The State Board of Education recognized an 11-member Ohio Teacher of the Year cohort, announced the state winner, and introduced a Values in Action partnership to promote a 2026 'United States of Kindness' campaign for schools.

President Larew opened the State Board of Education ceremony by welcoming families, school staff and "our Ohio teacher of the year cohort," and recounted early Ohio education history to frame the day's recognitions. "I would like to welcome family, friends, school folks, and most importantly, our Ohio teacher of the year cohort," the president said at the start of the program.

Angela, the coordinator of the Ohio Teacher of the Year program, outlined how the cohort was selected and stressed that nominations are open to the public. "Did you know anybody can nominate a teacher? Anybody," she said, describing a process that begins with classroom nominations, proceeds through regional selection panels and yields an 11-member state cohort and four finalists.

Ohio's State Superintendent praised the cohort and emphasized the role of kindness in classrooms, saying that the teachers' "love for Ohio students" and "that love, that kindness... it just shines through." The superintendent noted the scale of Ohio public education while framing the recognition as a way to promote high-quality instruction for Ohio's roughly 1.6 million students.

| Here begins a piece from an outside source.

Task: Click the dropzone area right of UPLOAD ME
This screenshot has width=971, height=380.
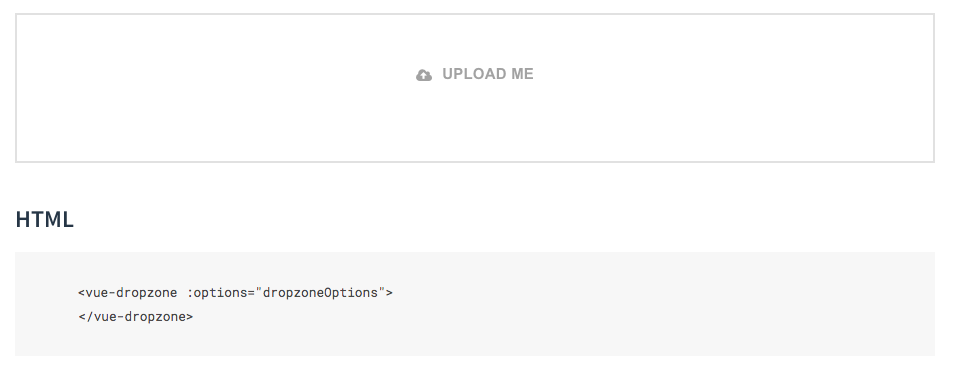Action: pos(731,75)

The board also announced a renewed partnership with Values in Action and its Kindland initiative. Stuart Mazinski, chief executive officer of Values in Action, urged Ohio to lead a national push tied to the group's "United States of Kindness" effort, calling kindness the "central core" that holds communities together and urging schools to pursue a goal of 250 acts of kindness in 2026.

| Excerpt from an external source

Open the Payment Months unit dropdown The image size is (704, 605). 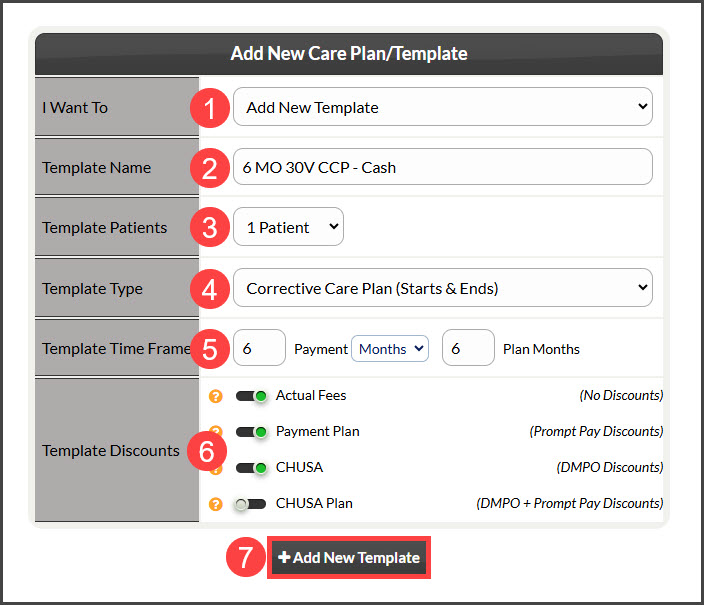(390, 349)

A pre-recorded message from retired Gen. David Petraeus accompanied the launch video; Petraeus described kindness as "rooted in understanding and compassion" and urged public support for the initiative. The board and Values in Action also debuted the cohort's Kindness Impact Statements video featuring the 11 district honorees describing classroom projects and community outreach.

Board members introduced each district honoree in a sequence of short bios and onstage remarks. Highlights included Kyle Van Camp of Willard Middle School (District 1), recognized for hands-on history programming including a Revolutionary War enactment; Joshua Amstutz (District 4), who spoke about family teaching lineage and global education programming; Chip Collins (District 10), who described his classroom motivation; Jenny Potts (District 8), noted for schoolwide literacy projects and little libraries; Chad Thatcher (District 6), a finalist who emphasized expanding college-credit opportunities; Chris Doran (District 9), who leads interactive multimedia and a student-produced children's show; and Sarah Dreibulbis (District 11), whose fifth-grade students participate in environmental and career-focused capstone work.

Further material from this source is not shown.